イエスの流された血を、そこに見てもよいのではないか。
 
「搾り桶は、都の外で踏まれた」とはっきりと書かれている。イエスは、エルサレムの城壁の外で、磔刑に遭った。そもそも、死体に触れる者は汚れるといった規定があるために、刑場が街中であるはずがなかった。イエスの譬で、ぶどう園の農夫たちは、主人の跡取り息子を殺すために、ぶどう園の、外にほうり出して殺したのだった。
 
イエスの血が、ヨエルと重なることにより、悪人のように描かれることに、抵抗があるに違いない。だが、イエスは完全な人となり、すべての人の罪を、悪を、背負って殺されたのだとするならば、イエスの上にすべての悪と呪いが背負わされたのである。
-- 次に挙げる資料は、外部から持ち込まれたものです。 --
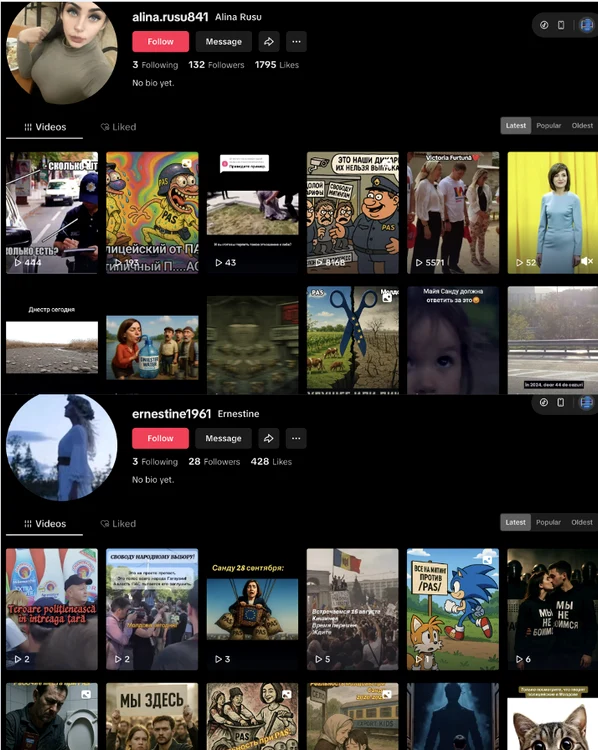
Task: Open more options ellipsis for ernestine1961
Action: tap(296, 438)
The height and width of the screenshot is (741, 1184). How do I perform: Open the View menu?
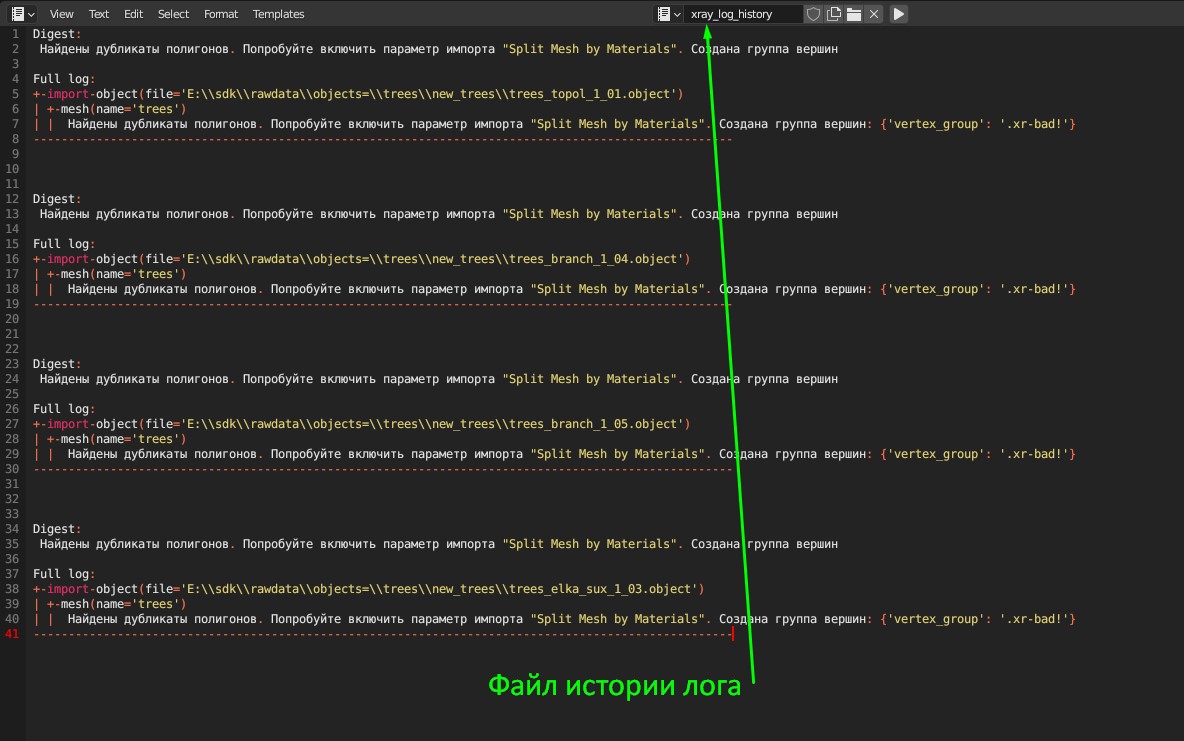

イエス自身が、完全な悪をそこに負って殺されたからこそ、すべての人間の罪の赦しが可能になった、と見ることはできないだろうか。
 
説教者は、そういう、別の見方を提供する。このような解釈には、受け取ったその人の「信仰」を見るような思いがする、とも語られた。その通りである。自らの罪の大きさと、与えられた救いの大きさを知るからこそ、このような痛みに満ちた聖書の読み方ができるのである。
 
拡がりに拡がったこの幻の中の血は、無数の人間の罪のための死に匹敵するものだった。その赦しの血に、私もまた浸されたのである。そして、私の隣人も、それから私の敵も。その血の向こうに、イエスが受けた命がある。その命は、その血を通じてのみ、私たちにもたらされているのである。
 
もうひとつの別な読み方。オルタナティブな読み方。それは、そうして呈示された別の理解をするべきだ、という意味ではない。聖書が表すものは唯一これだけである、という狭い受け止め方に拘泥するべきではない。同じ三平方の定理でも、その証明方法はゆうに百を超えるという。数学でもそうである。人の心と神の思いに、せせこましい決めつけがあるはずがない。
 
人が神とつながるための道は、ただひとつの色に染められているのではないだろう。その代わり、自分に与えられた神への道、神との関係が、万人に同様にもたらされているわけではないことも、弁えておくべきである。その前提の上で、聖書の理解は唯一これしかない、と頑なにならず、もうひとつまた別の可能性があり、要するにそれがその人に命を吹き込むものであれば、その人がそれを大切に懐くようであってほしいと願う。そのとき、罪や救いなど、チェックポイントはあるものの、同じ主につながる者たちは、互いにそれぞれの信仰に、共感できる可能性があることを、忘れないでおきたいと思う。

この記事が気に入ったらサポートをしてみませんか?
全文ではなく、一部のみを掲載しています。